We so impressed with our building skills on the 1st day…that we were dropped at a preschool for our 2nd day

We clearly made an impression with our home building skills on day 1 of volunteering. So much so that when it came to divvying up who would do what on day 2, it was decided that we would spend the day volunteering at a local preschool!

I’d like to think this was less because of our far-from-stellar mud hut building skills, and more because 7 new volunteers arrived yesterday (British university students!). The mud houses are small. And too many volunteers working on the interior is walls of one house would be more crowded then productive. Plus, I had actually requested to have my kids work with other kids when we filled out program forms months ago. So we are getting the best of both…

Teacher Zara and Teacher Vivi

The preschool of kids age 2-6 can really only be described as a one room school house. Made of mud. The floors are mud but with a burlap covering over about half of it so the kids can sit on the floor. And while there were light bulbs in the ceiling, we never actually saw lights turned on. There was also a big yard, and a tree for shade.

We showed up to about 25+ cheering kids. They were instructed to call us each “teacher.” So “teacher Vivi” and “teacher Zara” quickly got to work on some games we had discussed on the ride over: Simon Says (to teach the names of body parts in English) and Duck Duck Goose (which after some language barrier, we reinvented as Chicken Chicken Lion).

Nature is cool, and we’re not even on safari yet!

Then, lucky us, we got to join the preschool on a planned “nature walk” to a local fish farm (where they are working to rectify the overfishing of the Zambezi River, which runs through town).
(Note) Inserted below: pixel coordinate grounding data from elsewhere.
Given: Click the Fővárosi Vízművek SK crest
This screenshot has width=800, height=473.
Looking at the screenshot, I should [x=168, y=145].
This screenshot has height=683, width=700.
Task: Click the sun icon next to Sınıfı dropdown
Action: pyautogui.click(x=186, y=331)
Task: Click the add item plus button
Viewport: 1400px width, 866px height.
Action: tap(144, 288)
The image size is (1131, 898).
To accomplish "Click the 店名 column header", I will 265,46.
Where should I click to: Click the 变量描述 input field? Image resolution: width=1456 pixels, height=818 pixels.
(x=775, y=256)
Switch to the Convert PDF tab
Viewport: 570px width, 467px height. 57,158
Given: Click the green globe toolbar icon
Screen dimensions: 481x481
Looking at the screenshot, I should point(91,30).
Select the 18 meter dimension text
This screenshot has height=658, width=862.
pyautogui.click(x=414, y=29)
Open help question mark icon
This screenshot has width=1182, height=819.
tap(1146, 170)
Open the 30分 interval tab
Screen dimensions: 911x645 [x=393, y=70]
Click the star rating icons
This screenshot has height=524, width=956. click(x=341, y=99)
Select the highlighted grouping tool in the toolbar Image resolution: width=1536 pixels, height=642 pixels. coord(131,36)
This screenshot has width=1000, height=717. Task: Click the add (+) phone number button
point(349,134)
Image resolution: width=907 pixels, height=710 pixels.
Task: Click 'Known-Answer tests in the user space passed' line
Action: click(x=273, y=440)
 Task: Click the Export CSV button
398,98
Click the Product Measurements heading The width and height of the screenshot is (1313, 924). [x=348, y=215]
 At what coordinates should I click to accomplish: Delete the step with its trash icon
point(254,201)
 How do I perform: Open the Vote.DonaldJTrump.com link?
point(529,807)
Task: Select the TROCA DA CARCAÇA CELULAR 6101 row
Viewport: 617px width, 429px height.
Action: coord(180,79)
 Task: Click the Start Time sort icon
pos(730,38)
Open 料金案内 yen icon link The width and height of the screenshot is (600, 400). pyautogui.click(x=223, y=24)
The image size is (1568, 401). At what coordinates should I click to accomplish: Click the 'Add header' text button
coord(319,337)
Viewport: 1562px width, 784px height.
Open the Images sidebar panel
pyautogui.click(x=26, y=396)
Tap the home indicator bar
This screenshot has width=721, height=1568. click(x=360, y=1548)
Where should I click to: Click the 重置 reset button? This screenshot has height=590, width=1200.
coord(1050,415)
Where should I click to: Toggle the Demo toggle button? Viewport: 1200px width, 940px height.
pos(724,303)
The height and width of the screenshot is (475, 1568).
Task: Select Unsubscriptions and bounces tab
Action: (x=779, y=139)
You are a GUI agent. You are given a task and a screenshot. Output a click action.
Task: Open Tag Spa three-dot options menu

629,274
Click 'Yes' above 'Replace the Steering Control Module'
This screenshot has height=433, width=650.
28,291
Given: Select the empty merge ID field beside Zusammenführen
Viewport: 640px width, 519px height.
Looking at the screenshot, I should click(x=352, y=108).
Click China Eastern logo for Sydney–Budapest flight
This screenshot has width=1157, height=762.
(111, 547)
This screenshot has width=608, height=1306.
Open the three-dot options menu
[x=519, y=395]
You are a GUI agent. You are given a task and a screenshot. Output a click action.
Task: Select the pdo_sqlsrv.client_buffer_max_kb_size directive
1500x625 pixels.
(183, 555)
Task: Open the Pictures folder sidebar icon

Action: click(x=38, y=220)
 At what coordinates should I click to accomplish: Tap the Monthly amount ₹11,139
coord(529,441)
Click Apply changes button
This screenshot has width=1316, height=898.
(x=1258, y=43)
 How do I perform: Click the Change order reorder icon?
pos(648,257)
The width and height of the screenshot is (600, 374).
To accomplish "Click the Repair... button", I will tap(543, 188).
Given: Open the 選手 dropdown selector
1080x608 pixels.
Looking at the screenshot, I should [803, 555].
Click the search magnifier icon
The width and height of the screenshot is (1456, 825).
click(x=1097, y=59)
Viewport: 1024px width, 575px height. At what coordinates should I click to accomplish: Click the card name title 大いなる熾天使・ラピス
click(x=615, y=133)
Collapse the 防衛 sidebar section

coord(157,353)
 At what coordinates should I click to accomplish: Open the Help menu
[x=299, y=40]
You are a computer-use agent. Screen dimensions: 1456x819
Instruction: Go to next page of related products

Neither the preschool kids nor my own kids cared much about the fish farm, though I learned a ton! Facts of the day: The gender of the local indigenous fish can be controlled by the hormones they put in the ponds. And, these fish are “mouth brooders” – meaning the mothers hold the eggs in their mouth until they hatch, starving themselves to grow their young. (Kind is the opposite of my own pregnancy experience!) The fish is not this specific species but is similar to https://youtu.be/q6Co0svvNPk. Gosh nature is cool, and we’re not even on safari yet!

Acting Opposite

At the fish farm we read books (the kids know them all by heart, so if you have any preschool appropriate books to donate, drop them on my front porch and I’ll have Adam bring them!). We did not have much of a selection, but read from what we had. There was one “opposites” book which Zara was pretty sure the kids didn’t understand while she was reading it.

So we acted some out. We did awake and asleep; we lined kids up to show in front and in back/first last; we demonstrated tall and short, big and small. We made it interactive and I think fun. Most mostly the kids just wanted to eat snack and play Duck Duck Goose/Chicken Chicken Lion – much like kids at any preschool anywhere in the world!

Crossing the road, careful of the encroaching cattle

When we came back to the school (dodging donkey dung and a few herds of cattle enroute), we pulled out some surprises from the bag of donations we brought along to leave with the school. Wildly popular was the large LEGO-type train toy and all of its colorful pieces. As well as another construction/building type toy with wheels to build cars.

They are wild for toy cars here – and make them with soda cans and plastic bottles.

(So if you have legos to pass along, or toy cars/trains, again leave them for Adam to bring along!)

Mordechai, Queen Esther and Haman Teach English

Also fun was the puppet show English conversation lessons we crafted on the spot with the help of Mordechai, Esther, King Ahasuerus and even Haman. These were puppets that came to us as part of Chabad Bethesda’s generous Purim basket back in March. As I was collecting and going through toys to bring to Africa, they made the pile. And today, they emerged from our crowded duffel to star in an English conversation exercise of “What is your name?” and “How old are you?” and “How are you?”

Each kid got to take a turn holding a puppet and answering these questions (asked by the puppets that Teacher Zara & Teacher Vivi were holding). It was so darn cute. Some kids “got” it, others needed coaching, others were just happy to hold the puppet for a few minutes and ignore our questions altogether. Such is life in any preschool, I imagine.

Vivi’s take on the day, above. unedited! (Not sure why thumbnail is upside down!)

It was a great day. Zara and Vivi had fun. We put some teaching games to work having learned from the best at Beth El Preschool and the Charles E. Smith Jewish Day School. And I had to take a two hour nap after, as it turns out working with young kids is even more exhausting than the manual labor of building mud homes! I send my respect to all the teachers & school staffers out there!

Not sure yet if we’ll be assigned to home building or preschool-ing tomorrow, but we look forward to the adventure whatever it will be!!

2 thoughts on “We so impressed with our building skills on the 1st day…that we were dropped at a preschool for our 2nd day

  1. Caryn Bunder Malkus says:

    Beautiful blog and pictures! I am so touched by all you are doing to bring joy into these children’s lives! Really inspiring. Thanks for sharing!!!